A genomic test may help identify which patients with hormone receptor-positive, HER2-negative early breast cancer are most likely to benefit from anthracycline-containing chemotherapy, potentially allowing others to avoid unnecessary treatment-related toxicity.
Researchers analyzed prospectively collected real-world data from 1,259 patients enrolled in the FLEX registry who had stage I–III disease. Eligibility required a high-risk result on the MammaPrint 70-gene assay, and a Luminal B tumor profile on the BluePrint 80-gene molecular subtyping test. Patients received either an anthracycline- and taxane-based regimen or a taxane/cyclophosphamide regimen after surgery.
The key finding was that the high-risk category was not uniform. Patients classified as High Risk 2 experienced better invasive disease-free survival with anthracycline-containing treatment, while those classified as High Risk 1 achieved similar outcomes regardless of whether anthracyclines were included. Standard clinical features, including tumor size, lymph node involvement and tumor grade, did not distinguish patients who benefited from anthracyclines.

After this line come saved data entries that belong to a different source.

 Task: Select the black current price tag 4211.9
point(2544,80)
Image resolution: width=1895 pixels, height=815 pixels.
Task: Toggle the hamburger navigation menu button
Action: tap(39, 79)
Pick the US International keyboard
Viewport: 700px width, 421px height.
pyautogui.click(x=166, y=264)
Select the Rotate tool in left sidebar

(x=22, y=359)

The study, published in JCO Precision Oncology, highlights an emerging role for genomic assays beyond estimating recurrence risk. Corresponding author William Audeh, Chief Medical Officer of Agendia, said, “This study answers a question that randomized clinical trials have been unable to resolve, illustrating the value of genomic profiling to predict benefit from a specific cancer therapy. The FLEX Study highlights the power of a multi-modal, real-world evidence database to produce robust, clinically relevant data which not only inform treatment decisions, but also change clinical practice guidelines.”
The findings also reinforce the growing importance of integrated molecular diagnostics. In this study, patient selection combined results from both the MammaPrint genomic risk assay and the BluePrint molecular subtype classification, illustrating how multiple genomic tests can contribute to increasingly personalized treatment decisions.
The results suggest that genomic classification may help clinicians balance the potential benefits of anthracyclines against their recognized risks, including cardiac toxicity and treatment-related blood disorders. If validated in further studies, testing could support more confident decisions both to recommend anthracyclines for patients most likely to benefit and to avoid exposing others to additional toxicity without improving outcomes.
The authors note that the analysis was based on an observational registry with a median follow-up of just over three years, although statistical methods were used to reduce treatment-selection bias. They conclude that additional validation, including analyses of data from randomized clinical trials, will be needed before the approach is adopted more widely in clinical practice.